About 100 Jersey City Public Schools (JCPS) students walked out of four high schools and marched to City Hall on Friday afternoon, in protest of federal immigration policy and escalating Immigration and Customs Enforcement (ICE) activity in Jersey City.
About 65 of the participants were William L. Dickinson High School students. Roughly 15 students from James J. Ferris High School and 20 students from Henry Snyder High School and Innovation High School also walked out. A handful of students from County Prep High School, which was not in session Friday, also joined their JCPS peers.
JCPS Superintendent Norma Fernandez did not respond to a request for comment on the walkout, which was not district- or school-sanctioned.
Blake, a Ferris High School student who declined to share his last name, said he joined the walkout in solidarity with his friends from immigrant backgrounds. He thinks many of his classmates who would otherwise have participated in the protest did not join because they were afraid ICE would target it, he said. Blake said he has noticed parallels between ICE’s nationwide crackdown and historic human rights abuses.
“I believe that history repeats itself, time and time again,” Blake said. “Not just in this country, but in any country. You look at the Holocaust, you look at the persecution of the Russian natives, you look at the persecution of the Middle Eastern natives … Demonization first step. Second step, removal. And then after that it just gets tighter and tighter until we have a second Holocaust.”

The students who participated in Friday’s walkout were accompanied by volunteer protest marshals from Spirit of Liberation Jersey City, who helped keep students on sidewalks and out of the street throughout their demonstration. They were also joined by some local activists, former Jersey City Board of Education president and mayoral candidate Mussab Ali, and Jersey City Councilmembers Jake Ephros, Eleana Little, Joel Brooks and Tom Zuppa.
After the Snyder and Innovation students, who took the light rail from West Bergen, met up with the Ferris students outside the main exit of Ferris High School, the group walked north on Brunswick Street. As motorists honked their horns and shouted in support of the students, a few participants led chants of “ICE out” and “no justice, no peace, no ICE on our streets.”
The group converged with the students and adults who marched down Newark Avenue from Dickinson, then proceeded to City Hall. Jersey City Police officers accompanied the procession both on foot and in vehicles. At City Hall, nine students from the four participating high schools made speeches denouncing ICE’s recent actions in Jersey City and across the U.S.

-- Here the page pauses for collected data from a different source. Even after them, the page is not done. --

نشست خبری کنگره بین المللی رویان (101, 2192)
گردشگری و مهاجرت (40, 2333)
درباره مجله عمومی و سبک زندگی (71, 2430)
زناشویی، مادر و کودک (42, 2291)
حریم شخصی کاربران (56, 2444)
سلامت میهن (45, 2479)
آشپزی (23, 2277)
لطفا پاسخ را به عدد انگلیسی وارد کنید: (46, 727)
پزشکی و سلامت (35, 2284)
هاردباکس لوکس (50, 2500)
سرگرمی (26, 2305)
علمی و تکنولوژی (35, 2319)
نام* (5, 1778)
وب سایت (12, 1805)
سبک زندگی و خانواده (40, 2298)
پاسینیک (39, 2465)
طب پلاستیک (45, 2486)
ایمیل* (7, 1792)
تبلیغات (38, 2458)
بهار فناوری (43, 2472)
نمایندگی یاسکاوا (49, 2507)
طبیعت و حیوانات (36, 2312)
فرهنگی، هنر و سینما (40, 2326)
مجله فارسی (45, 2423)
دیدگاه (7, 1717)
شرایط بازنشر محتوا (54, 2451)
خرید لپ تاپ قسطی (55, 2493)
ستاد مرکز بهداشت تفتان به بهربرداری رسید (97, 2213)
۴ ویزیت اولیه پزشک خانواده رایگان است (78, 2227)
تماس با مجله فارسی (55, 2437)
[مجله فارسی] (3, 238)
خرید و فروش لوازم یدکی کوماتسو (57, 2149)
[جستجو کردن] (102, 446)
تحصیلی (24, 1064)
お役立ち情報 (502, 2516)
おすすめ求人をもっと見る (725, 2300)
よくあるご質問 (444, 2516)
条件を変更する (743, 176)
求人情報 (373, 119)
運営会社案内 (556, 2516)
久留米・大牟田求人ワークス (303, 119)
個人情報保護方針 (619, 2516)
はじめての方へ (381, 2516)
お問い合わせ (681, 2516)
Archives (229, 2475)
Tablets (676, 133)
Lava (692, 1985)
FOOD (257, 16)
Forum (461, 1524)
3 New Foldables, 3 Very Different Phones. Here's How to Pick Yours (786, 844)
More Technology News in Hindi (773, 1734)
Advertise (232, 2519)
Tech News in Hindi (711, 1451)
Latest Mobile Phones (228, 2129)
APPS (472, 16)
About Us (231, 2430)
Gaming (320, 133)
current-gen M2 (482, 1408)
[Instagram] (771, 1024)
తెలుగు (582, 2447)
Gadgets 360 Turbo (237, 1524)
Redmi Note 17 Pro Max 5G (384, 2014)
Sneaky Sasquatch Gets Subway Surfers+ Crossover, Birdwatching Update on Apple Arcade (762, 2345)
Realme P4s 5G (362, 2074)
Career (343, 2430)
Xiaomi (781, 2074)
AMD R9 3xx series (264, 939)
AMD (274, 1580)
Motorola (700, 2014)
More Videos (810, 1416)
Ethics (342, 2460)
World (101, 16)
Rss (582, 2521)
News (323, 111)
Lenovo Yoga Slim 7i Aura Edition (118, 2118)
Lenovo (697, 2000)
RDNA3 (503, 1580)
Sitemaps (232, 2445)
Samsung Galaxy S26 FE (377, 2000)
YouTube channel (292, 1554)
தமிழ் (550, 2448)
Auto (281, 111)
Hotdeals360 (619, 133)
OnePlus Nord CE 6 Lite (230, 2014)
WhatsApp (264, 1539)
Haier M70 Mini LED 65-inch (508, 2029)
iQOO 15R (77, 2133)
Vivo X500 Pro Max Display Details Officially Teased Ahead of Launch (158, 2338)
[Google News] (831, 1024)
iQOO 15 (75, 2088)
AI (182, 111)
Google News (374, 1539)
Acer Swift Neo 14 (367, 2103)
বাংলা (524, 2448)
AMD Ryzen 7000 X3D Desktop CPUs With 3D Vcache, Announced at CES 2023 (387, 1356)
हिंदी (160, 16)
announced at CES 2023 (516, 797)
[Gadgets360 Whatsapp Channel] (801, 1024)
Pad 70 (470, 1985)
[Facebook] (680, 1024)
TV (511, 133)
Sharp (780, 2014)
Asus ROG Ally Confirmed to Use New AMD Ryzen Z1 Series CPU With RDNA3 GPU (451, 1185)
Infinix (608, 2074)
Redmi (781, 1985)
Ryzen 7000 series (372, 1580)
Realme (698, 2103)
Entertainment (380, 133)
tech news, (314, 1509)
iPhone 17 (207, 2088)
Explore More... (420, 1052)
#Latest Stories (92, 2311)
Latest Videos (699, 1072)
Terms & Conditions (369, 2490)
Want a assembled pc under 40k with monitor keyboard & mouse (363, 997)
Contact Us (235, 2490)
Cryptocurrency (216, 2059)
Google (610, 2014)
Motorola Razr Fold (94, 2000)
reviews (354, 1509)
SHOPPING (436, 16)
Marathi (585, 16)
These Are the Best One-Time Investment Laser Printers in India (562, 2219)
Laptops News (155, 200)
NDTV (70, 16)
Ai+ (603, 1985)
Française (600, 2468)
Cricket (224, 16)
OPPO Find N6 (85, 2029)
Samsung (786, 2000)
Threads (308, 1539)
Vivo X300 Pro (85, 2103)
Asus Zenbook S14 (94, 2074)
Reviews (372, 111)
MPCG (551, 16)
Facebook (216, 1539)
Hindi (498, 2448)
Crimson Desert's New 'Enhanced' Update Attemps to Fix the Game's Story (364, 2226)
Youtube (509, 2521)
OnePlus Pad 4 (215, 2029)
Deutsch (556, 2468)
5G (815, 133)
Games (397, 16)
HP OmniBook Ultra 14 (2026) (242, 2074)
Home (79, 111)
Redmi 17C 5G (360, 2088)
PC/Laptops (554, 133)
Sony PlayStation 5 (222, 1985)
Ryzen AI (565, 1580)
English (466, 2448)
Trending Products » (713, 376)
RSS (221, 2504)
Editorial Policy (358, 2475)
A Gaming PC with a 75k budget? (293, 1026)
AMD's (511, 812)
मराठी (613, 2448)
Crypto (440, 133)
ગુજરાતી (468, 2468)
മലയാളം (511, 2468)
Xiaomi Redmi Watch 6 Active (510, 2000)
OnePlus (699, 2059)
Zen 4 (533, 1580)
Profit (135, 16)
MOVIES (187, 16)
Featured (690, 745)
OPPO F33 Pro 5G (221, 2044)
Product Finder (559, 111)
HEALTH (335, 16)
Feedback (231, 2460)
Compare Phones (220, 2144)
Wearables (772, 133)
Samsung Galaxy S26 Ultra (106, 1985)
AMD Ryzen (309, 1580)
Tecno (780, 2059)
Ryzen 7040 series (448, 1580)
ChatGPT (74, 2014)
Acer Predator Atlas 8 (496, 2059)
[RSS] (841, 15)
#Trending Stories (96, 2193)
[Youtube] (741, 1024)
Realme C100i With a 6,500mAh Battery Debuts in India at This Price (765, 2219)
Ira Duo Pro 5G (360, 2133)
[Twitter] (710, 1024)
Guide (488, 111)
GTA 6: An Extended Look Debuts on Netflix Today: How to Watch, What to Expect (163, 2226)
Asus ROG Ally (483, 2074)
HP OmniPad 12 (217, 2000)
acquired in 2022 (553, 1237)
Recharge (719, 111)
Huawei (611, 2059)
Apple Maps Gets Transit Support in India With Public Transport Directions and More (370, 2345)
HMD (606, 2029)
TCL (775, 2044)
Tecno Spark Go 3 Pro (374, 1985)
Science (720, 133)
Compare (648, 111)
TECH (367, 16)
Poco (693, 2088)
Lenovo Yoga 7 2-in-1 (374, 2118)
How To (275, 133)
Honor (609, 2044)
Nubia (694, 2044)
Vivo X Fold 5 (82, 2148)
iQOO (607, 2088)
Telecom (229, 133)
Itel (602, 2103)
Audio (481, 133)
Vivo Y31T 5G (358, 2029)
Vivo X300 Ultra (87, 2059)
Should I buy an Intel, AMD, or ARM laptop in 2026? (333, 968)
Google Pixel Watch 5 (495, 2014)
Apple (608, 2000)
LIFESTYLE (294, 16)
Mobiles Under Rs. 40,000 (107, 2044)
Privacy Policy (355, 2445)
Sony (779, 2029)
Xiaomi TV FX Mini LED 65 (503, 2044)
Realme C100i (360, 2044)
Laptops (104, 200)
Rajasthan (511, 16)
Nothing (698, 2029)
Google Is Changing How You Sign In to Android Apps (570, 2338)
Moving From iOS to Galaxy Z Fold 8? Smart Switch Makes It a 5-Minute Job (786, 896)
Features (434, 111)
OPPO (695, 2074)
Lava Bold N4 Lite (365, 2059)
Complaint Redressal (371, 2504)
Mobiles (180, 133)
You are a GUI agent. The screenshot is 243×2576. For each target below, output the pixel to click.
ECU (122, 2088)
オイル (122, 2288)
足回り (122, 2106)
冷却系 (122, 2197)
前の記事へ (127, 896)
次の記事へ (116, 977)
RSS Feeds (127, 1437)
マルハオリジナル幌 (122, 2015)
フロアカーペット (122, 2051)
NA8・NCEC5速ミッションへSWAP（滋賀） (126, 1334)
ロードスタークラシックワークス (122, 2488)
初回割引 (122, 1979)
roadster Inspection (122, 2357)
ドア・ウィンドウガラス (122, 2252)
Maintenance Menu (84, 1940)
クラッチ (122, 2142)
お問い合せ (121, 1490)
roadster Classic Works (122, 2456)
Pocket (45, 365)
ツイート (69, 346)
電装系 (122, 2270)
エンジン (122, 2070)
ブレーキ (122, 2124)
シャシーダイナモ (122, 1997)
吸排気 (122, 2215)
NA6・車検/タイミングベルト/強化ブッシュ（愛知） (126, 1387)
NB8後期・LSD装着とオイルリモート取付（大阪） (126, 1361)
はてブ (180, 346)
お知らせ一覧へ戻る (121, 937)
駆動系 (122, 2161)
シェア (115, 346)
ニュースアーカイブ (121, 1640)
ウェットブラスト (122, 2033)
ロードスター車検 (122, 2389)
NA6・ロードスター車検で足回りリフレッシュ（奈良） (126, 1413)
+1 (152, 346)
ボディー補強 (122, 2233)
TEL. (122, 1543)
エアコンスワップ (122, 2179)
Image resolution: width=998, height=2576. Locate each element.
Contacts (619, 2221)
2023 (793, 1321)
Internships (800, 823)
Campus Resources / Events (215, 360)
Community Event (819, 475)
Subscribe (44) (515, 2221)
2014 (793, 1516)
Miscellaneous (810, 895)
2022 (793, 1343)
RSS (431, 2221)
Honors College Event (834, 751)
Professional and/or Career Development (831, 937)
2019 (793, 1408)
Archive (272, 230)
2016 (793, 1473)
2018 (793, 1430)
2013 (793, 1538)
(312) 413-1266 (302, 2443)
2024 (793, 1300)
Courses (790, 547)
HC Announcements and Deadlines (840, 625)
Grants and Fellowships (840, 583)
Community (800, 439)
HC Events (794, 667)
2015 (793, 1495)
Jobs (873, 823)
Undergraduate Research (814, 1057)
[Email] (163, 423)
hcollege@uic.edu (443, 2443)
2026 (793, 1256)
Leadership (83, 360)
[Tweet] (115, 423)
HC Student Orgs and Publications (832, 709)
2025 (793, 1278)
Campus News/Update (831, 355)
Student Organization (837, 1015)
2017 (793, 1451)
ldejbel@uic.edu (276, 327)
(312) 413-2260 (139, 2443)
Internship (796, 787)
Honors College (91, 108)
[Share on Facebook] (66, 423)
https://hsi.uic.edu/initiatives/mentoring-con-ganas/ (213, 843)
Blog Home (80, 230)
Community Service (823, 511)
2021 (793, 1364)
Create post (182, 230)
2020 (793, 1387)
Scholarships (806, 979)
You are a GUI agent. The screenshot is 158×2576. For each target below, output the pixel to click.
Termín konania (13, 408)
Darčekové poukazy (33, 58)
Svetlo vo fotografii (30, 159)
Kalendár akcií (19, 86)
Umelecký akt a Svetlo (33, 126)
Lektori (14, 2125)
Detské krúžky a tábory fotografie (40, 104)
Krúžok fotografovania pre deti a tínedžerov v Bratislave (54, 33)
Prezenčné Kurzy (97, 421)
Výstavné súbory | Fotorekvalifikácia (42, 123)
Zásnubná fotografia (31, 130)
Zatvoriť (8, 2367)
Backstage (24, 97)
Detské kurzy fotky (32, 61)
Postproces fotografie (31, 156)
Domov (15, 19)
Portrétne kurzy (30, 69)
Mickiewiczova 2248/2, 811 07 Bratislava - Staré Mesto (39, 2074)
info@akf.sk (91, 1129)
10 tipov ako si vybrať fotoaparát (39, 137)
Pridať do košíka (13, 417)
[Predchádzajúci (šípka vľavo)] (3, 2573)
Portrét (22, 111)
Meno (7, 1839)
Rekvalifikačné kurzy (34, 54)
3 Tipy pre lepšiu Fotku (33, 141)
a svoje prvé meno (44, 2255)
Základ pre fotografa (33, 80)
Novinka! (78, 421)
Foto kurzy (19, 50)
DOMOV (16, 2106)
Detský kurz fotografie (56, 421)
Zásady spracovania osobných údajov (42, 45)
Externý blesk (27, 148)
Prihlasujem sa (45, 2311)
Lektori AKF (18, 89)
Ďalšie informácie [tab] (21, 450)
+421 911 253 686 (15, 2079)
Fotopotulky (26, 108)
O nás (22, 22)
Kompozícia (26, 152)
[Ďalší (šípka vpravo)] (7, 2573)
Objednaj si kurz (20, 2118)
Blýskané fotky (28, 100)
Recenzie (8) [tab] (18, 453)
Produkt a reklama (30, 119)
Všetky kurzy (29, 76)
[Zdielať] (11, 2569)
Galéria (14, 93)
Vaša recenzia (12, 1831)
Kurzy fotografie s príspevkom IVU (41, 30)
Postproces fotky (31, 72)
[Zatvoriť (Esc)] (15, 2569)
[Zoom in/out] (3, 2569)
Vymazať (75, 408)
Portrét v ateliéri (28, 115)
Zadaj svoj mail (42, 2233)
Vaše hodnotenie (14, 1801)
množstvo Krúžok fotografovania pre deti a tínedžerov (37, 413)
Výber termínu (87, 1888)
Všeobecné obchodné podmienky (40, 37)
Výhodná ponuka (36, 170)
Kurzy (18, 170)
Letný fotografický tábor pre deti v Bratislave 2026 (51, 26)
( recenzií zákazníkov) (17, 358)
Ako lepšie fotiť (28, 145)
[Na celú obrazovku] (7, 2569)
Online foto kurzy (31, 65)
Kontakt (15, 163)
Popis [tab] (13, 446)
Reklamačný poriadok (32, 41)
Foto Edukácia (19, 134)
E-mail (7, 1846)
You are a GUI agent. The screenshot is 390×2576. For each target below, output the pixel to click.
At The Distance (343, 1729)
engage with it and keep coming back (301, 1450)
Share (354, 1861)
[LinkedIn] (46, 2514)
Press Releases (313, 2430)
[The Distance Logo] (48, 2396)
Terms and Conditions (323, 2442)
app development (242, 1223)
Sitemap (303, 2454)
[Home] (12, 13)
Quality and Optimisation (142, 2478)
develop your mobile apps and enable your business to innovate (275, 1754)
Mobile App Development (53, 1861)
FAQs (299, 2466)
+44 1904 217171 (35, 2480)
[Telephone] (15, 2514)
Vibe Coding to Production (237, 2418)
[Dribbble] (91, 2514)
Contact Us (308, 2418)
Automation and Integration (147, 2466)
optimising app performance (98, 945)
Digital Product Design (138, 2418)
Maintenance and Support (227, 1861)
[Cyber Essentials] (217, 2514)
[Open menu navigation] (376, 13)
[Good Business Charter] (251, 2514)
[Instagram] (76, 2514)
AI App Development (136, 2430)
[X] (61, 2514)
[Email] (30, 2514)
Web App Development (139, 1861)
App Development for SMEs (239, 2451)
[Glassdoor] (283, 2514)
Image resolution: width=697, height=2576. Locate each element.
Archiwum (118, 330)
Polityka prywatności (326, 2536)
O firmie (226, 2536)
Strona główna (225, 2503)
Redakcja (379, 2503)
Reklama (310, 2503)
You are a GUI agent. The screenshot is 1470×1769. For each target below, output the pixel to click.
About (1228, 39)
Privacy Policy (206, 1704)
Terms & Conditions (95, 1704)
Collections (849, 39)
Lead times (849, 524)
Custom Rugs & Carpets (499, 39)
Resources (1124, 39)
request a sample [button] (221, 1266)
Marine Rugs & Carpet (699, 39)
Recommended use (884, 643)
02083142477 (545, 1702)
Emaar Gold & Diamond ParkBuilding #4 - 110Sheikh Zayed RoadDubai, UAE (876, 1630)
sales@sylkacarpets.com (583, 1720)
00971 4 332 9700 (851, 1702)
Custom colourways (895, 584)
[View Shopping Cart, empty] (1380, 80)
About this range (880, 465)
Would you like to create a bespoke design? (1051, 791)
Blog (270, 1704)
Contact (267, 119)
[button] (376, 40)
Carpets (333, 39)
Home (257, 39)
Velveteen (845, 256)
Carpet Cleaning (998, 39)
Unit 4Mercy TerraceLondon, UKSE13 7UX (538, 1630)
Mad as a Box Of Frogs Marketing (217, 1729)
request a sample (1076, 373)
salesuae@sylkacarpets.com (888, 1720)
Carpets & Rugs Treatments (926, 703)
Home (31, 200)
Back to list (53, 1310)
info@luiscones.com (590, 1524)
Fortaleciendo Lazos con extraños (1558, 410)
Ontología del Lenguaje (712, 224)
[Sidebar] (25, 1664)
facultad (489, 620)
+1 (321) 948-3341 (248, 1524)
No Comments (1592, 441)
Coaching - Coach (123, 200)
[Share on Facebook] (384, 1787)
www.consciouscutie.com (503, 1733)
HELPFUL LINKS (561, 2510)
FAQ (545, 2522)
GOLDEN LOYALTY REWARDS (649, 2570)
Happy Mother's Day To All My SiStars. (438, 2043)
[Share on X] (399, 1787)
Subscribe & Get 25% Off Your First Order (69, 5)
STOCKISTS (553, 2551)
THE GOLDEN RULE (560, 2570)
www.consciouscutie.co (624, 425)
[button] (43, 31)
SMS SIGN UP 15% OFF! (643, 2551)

“[Jersey City] is filled with immigrant families, multilingual neighborhoods, small businesses built from nothing, and communities that have survived struggle after struggle,” said Dickinson student Isaac Moyet. “Walk through its neighborhoods and you hear Spanish, Arabic, Tagalog, Hindi, Portuguese and so many other languages. That diversity is not a weakness. It is our strength.
“So, when ICE carries out raids, detentions and deportations in communities like ours, it doesn’t just enforce policy. It tears apart families. It leaves children wondering if their parents will come home. It creates fear in places that are supposed to feel safe. Immigrants are human, and humans should not be mistreated in these detention centers … It’s all inhumane, and it violates the basic principles of dignity and human rights this country claims to stand for.”
Ali, Ephros, Brooks, Little and Zuppa also spoke from the steps of City Hall. The local politicians expressed pride in the student protesters’ civic engagement and called for the abolition of ICE — which, as Ali noted in his speech, has only existed since 2003.
“I love that multiple high schools throughout Jersey City organized, coordinated and came together to show that the only thing more powerful than hate is love, as Bad Bunny said,” Little said. “We are committed, my council colleagues and myself and the administration … to working to keep our community safe here in Jersey City.
“ICE has been operating a regime of fear and cruelty. They’ve been throwing out due process. They have been executing people exercising their First Amendment rights. They have become completely lawless and completely unaccountable. That has to change.”
Friday’s protest, during which the participants remained orderly and peaceful, was conceived of and organized by a small group of Dickinson and Ferris students, all of them American-born children of immigrants. One day before the walkout, some Snyder students contacted them asking if they could participate as well, they said.
However, not everyone believed the walkout was student-led. Dickinson High School Principal Gekson Casillas said he thought the protest was actually organized by a local politician, and he did not want his students to be used as pawns in a political campaign. He did not say to whom he was referring.
Ali is currently running in the 2026 Democratic primary for the 8th Congressional District against U.S. Rep. Rob Menendez.
The student organizers, who asked that their names be withheld because they fear ICE could target their parents, said the walkout was entirely student-led. The organizers initially contacted Ali to seek his support, not the other way around, they said.
“Mussab Ali was a good help by assisting us as a trusted adult, but this was all organized by students,” said one of the organizers, a Ferris student. “Our team of Ferris and Dickinson students worked so hard to make this happen.”
She added: “Do people really think that we are vulnerable and don’t know what’s really going on around the world just because we are young? That is extremely condescending, and they do not realize that young voices can create a large impact on the world.”
E. Assata Wright contributed reporting for this article.